The Mountain Eagle
WHITESBURG WEATHER

Treatment, not jail





It has never made sense to lock up nonviolent drug offenders for the obscenely long sentences forced upon judges by vote-courting legislatures. Such offenders need a shot at intensive drug treatment before they are sentenced to intensive prison lockup.

Now, with the floor dropping out of the economy and budgets suffering massive shortfalls, the lock-’em-up sloganeering rings hollow and common sense has been forced upon us: Some states are considering alternatives to incarceration, including early release and diversion programs, for such offenders.

Count Kentucky among those states.

In 1970, Kentucky’s prison population was fewer than 3,000 inmates.

In 2009, that number has grown to about 22,000. Among the current population, a whopping 6,110 are locked up for nonviolent drug offenses. (It is estimated that 80 percent of the people involved in the state’s criminal justice system are there as a direct or indirect result of drug abuse.)

All of that is why a new initiative signed into law by Gov. Steve Beshear at the end of the just-concluded General Assembly is such welcome news.

Billed as a way to control the prison population and to modernize the state’s penal code, the law offers first-time and repeat offenders with no history of violence or sex crimes a pre-trial option to undergo substance abuse treatment in jail or in an approved and secured setting.

Offenders are screened, and the treatment — from 90 days to a year — is voluntary.
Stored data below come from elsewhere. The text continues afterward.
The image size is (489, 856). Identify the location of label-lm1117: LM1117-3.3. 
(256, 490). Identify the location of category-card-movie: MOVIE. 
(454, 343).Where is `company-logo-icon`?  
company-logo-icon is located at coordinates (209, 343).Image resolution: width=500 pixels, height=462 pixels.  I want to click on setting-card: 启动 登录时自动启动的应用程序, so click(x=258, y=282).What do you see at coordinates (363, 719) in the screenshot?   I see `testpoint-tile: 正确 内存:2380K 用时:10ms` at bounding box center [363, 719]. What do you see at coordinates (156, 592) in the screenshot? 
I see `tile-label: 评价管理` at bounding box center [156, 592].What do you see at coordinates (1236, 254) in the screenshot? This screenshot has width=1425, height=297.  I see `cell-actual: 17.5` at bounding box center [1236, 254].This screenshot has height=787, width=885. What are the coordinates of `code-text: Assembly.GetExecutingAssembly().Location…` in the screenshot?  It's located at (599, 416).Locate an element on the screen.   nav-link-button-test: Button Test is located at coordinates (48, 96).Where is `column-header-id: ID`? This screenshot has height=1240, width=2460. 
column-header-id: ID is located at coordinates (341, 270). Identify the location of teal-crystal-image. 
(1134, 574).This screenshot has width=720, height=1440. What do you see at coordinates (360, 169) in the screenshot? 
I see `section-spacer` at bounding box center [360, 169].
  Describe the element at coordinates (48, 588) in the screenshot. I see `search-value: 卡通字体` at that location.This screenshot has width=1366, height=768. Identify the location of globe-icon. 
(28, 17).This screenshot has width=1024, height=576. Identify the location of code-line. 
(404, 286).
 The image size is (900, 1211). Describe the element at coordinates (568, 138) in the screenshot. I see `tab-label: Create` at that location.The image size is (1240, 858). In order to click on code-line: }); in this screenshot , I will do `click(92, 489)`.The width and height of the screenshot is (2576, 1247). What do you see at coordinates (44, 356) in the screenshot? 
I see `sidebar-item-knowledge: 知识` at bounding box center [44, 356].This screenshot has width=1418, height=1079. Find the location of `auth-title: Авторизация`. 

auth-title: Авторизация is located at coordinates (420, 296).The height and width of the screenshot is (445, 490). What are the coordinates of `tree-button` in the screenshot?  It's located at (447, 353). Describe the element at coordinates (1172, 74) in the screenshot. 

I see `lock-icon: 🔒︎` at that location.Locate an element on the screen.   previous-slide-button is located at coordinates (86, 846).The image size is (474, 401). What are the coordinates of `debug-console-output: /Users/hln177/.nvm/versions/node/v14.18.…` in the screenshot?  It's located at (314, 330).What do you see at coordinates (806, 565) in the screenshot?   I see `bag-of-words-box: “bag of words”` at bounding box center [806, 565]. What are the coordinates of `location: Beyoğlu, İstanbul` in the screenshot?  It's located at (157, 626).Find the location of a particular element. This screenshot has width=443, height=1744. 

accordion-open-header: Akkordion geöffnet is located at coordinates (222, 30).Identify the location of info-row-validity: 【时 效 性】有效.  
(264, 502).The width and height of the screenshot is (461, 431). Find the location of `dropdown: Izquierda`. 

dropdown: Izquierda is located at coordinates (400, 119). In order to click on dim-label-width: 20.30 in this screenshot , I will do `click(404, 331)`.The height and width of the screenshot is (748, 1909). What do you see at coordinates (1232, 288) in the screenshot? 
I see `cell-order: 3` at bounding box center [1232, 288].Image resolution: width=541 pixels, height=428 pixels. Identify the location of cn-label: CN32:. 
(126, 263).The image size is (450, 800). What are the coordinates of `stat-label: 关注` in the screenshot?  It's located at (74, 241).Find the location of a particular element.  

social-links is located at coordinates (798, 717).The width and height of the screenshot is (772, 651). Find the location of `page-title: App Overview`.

If an offender successfully completes the program, the judge hearing the case can expunge or reduce the charges.

The monetary cost per offender in this new program is about the same as if the person were jailed.

The potential benefit for all of us is much better than continuing to do what has swollen Kentucky’s prison population to 22,000, more than one-fourth of them nonviolent drug offenders.